Animal & Veterinary
Thank a Veterinarian!
Before you know it, the weather will turn cold and the holiday season will be in full swing. When we watch the ball drop in Times Square to welcome the New Year, we’ll also be welcoming World Veterinary Year. As 2011 draws near, take time to thank the veterinarians who make our world a safer and healthier place.
The next time you’re playing with your dog Jazz, think about the small animal veterinarian who keeps Jazz healthy and active. When you take Jazz to the animal hospital for his vaccines or because he has diarrhea from worms, remember to say, “Thank you!” to your veterinarian. Every day, veterinarians work hard to prevent and treat diseases in our pets. Some diseases, including some worm infections, can be passed from pets to people. By prescribing a dewormer for Jazz to get rid of his worms, your veterinarian is protecting your dog and you.

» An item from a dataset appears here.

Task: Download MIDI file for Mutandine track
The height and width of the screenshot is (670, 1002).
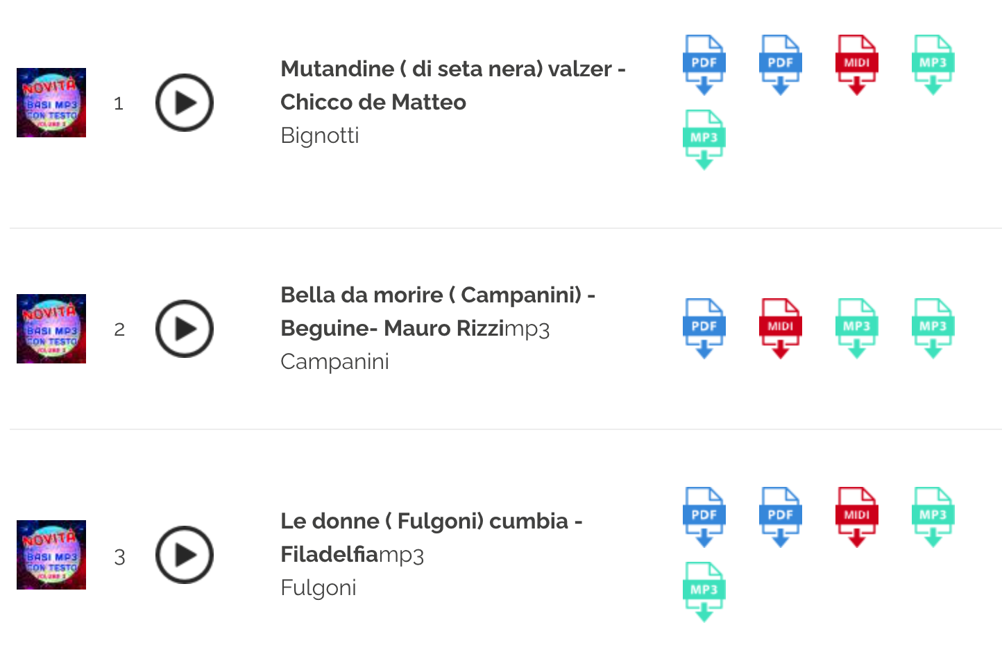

We should also say, “Thank you!” to the many veterinarians who work in the federal government. These veterinarians may not be so easy to pick out. They usually don’t wear white lab coats or mucky coveralls with stethoscopes hanging around their necks. They usually don’t work in animal hospitals or on farms. Most federal veterinarians wear typical “going-to-the-office” clothes and work in office buildings. Every day, they work behind the scenes to protect our health and the health of our animals.
Federal veterinarians who work at the Food and Drug Administration (FDA) have many important jobs. They make sure the drugs we give our animals are safe and do what they’re supposed to do. They also keep the food we eat and the food we feed our animals safe.
When you give Jazz his dewormer, thank federal veterinarians for making sure the drug is safe and works. When you bake a cake for your mother’s birthday, also thank federal veterinarians for making sure the milk and eggs you use are safe.
So, let’s join together to thank veterinarians for all they do!